Pada masa lalu di Kepulauan Bangka, hiduplah seorang ahli sumpit bernama Si Penyumpit, yang terkenal karena keterampilannya dalam menyumpit binatang buruan serta kemampuannya mengobati berbagai penyakit. Suatu hari, Si Penyumpit diminta oleh kepala desa untuk membantu mengusir kawanan babi hutan yang kerap merusak tanaman. Selama si Penyumpit berjaga, tidak ada babi yang muncul.
Namun, pada malam ketujuh, Si Penyumpit melihat tujuh babi hutan melompati pagar ladang dan merusak tanaman. Ia segera menyumpit salah satu babi, mengenai perut sebelah kiri babi tersebut. Tiba-tiba, kawanan babi itu menghilang begitu saja, termasuk babi yang terkena sumpit. Si Penyumpit sangat terkejut dengan kejadian itu.
Ia mengikuti jejak darah babi tersebut dan tiba di sebuah gua di tengah hutan yang dikelilingi semak-semak. Di dalam gua, Si Penyumpit menemukan seorang gadis cantik yang terbaring sakit, dikelilingi oleh wanita-wanita cantik lainnya. Ternyata, kawanan babi itu adalah jelmaan dari wanita-wanita tersebut. Ibu gadis itu sangat sedih melihat putrinya yang terkena sumpit.
Merasa bersalah, Si Penyumpit menawarkan diri untuk mengobati gadis itu, dan akhirnya lukanya sembuh tanpa meninggalkan bekas.
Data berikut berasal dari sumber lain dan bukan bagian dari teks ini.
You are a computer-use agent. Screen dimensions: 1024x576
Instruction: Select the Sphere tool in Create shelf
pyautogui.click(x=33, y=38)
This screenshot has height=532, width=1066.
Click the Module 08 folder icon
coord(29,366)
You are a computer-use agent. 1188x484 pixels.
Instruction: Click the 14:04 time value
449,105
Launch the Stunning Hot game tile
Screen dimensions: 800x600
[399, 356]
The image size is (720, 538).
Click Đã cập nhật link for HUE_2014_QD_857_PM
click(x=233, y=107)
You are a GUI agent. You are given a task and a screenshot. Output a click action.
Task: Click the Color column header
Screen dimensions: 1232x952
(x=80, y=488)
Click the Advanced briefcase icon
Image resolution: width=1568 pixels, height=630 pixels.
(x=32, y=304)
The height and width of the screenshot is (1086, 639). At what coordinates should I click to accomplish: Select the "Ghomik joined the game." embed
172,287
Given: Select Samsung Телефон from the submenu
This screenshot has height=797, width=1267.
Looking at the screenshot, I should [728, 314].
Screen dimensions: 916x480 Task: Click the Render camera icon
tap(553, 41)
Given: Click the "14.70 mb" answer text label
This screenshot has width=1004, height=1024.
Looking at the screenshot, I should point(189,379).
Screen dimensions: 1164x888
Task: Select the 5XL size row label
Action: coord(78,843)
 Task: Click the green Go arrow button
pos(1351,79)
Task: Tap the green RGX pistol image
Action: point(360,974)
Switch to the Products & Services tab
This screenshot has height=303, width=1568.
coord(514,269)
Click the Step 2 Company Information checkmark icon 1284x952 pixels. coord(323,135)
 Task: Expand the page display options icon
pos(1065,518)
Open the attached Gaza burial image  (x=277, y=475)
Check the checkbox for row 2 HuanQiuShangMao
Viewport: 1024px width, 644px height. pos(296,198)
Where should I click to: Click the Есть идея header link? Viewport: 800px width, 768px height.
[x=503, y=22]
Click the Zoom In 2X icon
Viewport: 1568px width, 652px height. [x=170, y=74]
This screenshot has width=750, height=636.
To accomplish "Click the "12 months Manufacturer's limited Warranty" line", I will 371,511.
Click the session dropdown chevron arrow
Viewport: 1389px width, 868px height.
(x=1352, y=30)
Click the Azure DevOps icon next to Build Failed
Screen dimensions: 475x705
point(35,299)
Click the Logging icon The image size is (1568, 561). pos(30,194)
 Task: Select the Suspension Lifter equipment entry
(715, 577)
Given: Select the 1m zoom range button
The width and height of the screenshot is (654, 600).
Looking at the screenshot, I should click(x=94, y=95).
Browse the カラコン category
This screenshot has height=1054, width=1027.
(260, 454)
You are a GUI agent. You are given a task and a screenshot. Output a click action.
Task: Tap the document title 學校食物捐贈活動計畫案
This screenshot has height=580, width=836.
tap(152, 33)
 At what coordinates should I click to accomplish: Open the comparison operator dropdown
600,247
Ibu gadis itu sangat bahagia dan memberikan bungkusan berisi kunyit, buah nyatoh, daun simpur, dan buah jering kepada Si Penyumpit, serta meminta agar ia membuka bungkusan tersebut di rumah.
Setibanya di rumah, Si Penyumpit membuka bungkusan tersebut dan sangat terkejut karena isinya adalah emas, berlian, dan intan permata. Ia pun menjadi kaya raya.
Mendengar kesuksesan Si Penyumpit, kepala desa berniat melakukan hal yang sama. Saat ia menyumpit babi yang merupakan jelmaan gadis, ia berjanji akan menyembuhkannya. Sayangnya, ia gagal membuktikan janjinya dan malah diserang oleh kawanan babi tersebut, sehingga ia terluka parah. Mendengar berita itu, Si Penyumpit segera datang untuk menolong kepala desa. Tak lama kemudian, kepala desa pun sembuh dari lukanya.
Merasa malu atas tindakannya dan berterima kasih pada Si Penyumpit, kepala desa menikahkan putrinya dengan Si Penyumpit dan menyerahkan jabatan kepala desa kepadanya. Si Penyumpit kemudian memimpin desa dengan bijaksana, dan masyarakat hidup dalam kedamaian dan kesejahteraan.